Some research has suggested that omega-3 fatty acid supplements could help treat dry eye disease. But Korean investigators reported results from a randomized clinical trial this week in JAMA Ophthalmology tthat showed no benefit.
Hopes that taking omega-3 supplements would be an easy and inexpensive way to treat drug eye disease were dealt a setback this week when Korean investigators reported negative results from a randomized clinical trial in the JAMA Ophthalmology.
It was relatively small study involving 132 patients, and the results on some secondary outcomes suggest a possible benefit. But this result comes after negative results from the larger DREAM clinical trial that were reported in the New England Journal of Medicine in 2018 and an 2019 Cochrane review that was, at best, equivocal.
In an invited commentary on the Korean results, Ian J. Saldana, M.B.B.S., M.P.H., Ph.D., of Johns Hopkins Bloomberg School of Public Health, left the door slightly ajar on omega-3 supplements for dry eye disease. “More work may need to be done before the field makes a firm conclusion and fully closes the chapter on omega-3 fatty acid supplements for patients with evaporative dry eye,” he wrote.

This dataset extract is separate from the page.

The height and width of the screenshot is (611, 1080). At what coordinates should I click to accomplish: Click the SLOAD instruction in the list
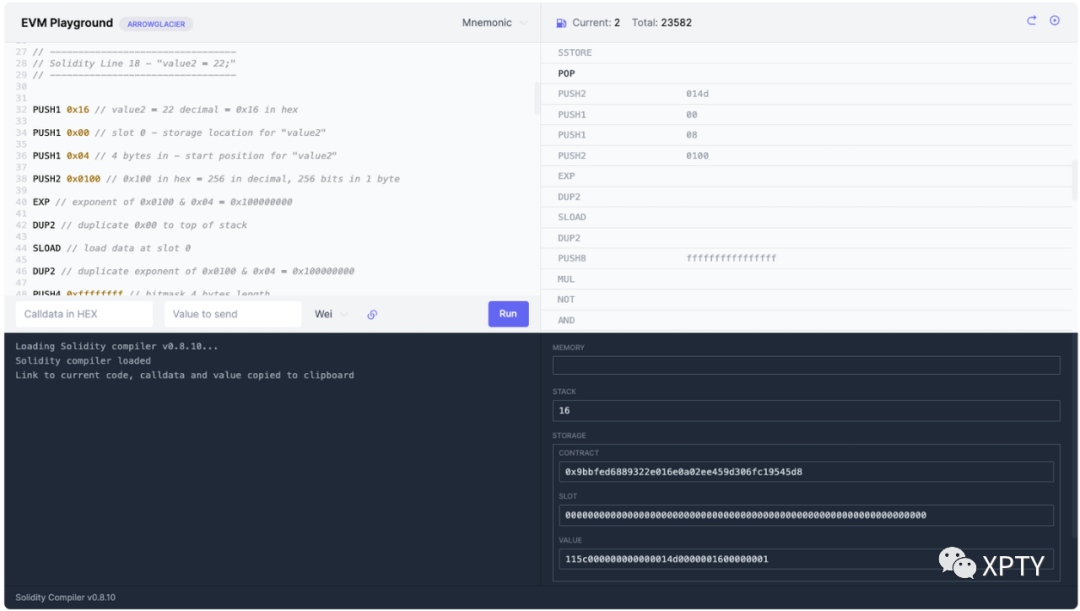pos(572,217)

Some studies have suggested that omega-3 supplements could help with dry eye disease, and it is biologically plausible that they might. The teary film that coats the front of the eye has an outer layer rich in fats, called the meibum, that helps keep the watery underlayer from evaporating too quickly. Most dry eye disease is caused dysfunctional meibomian glands that don’t produce enough meibum or a version of it that isn’t stable. The thinking is that oral omega-3 supplements could help restore the mebium and reduce the evaporation that results in dry eyes. Research produced enough positive results to merit randomized clinical trials.
Corresponding author Joon Young Hyon, M.D., Ph.D., of Seoul National University’s Bundang Hospital and his colleagues, and colleagues enrolled 132 patients with dry eye disease into the study. Some patients were lost to follow up, so the researchers ended up with 58 participants in the omega-3 group and 57 in the control group. The people in the omega-3 group took four capsules daily that contained 1680 milligrams (mg) of eicosapentaenoic acid and 560 mg of docosahexaenoic acid. The people in the control group took four capsules a day containing 3,000 mg of grape-seed oil. The main endpoint was the Ocular Surface Disease Index (OSDI) at the beginning of the study compared with what it was six weeks and 12 weeks. OSDI is 12-item questionnaire developed by Allergan that provides an assessment of dry eye disease and its effects on vision. The index generates scores from 1-100 with higher scores indicating a worse case of dry eye disease and scores 33 and greater rated as severe dry eye disease.
At 12 weeks, both the omeg-3 group and the grape-seed oil group experienced, on average, fairly large improvements in their OSDI scores compared with their baseline scores, which was 43.5, on average, for the omega-3 group and 44.1for the grape-seed group. The omega-3 group improved by 22.7 points and the grape-seed oil group by 18.8. According to Hyon and colleagues, previous research has shown that OSDI score changes of 7.3 to 13.4 result in meaningful clinical differences for patients with severe dry eye disease, so that threshold was met in this study. But results shows that difference in the change in OSDI between omega-3 group and the grape-seed oil group was smaller than a difference that would translated into a clinically significant difference. At 12 weeks, the difference in OSDI improvement between the two groups was 3.9 (22.7 for the omega-3 group and 18.8 for the grape-seed oil group).
Hyon and the co-authors note that grape-seed oil, through its antioxidant properties, may be good for eye health in general.
There were some differences between the two groups on some of the secondary outcomes, and Hyon said results of the TBUT (tear break up time) test, which assesses the stability of the tear are suggestive of a clinical difference. But they cautioned that this was, in fact, a secondary outcome and should be used for “hypothesis generation.”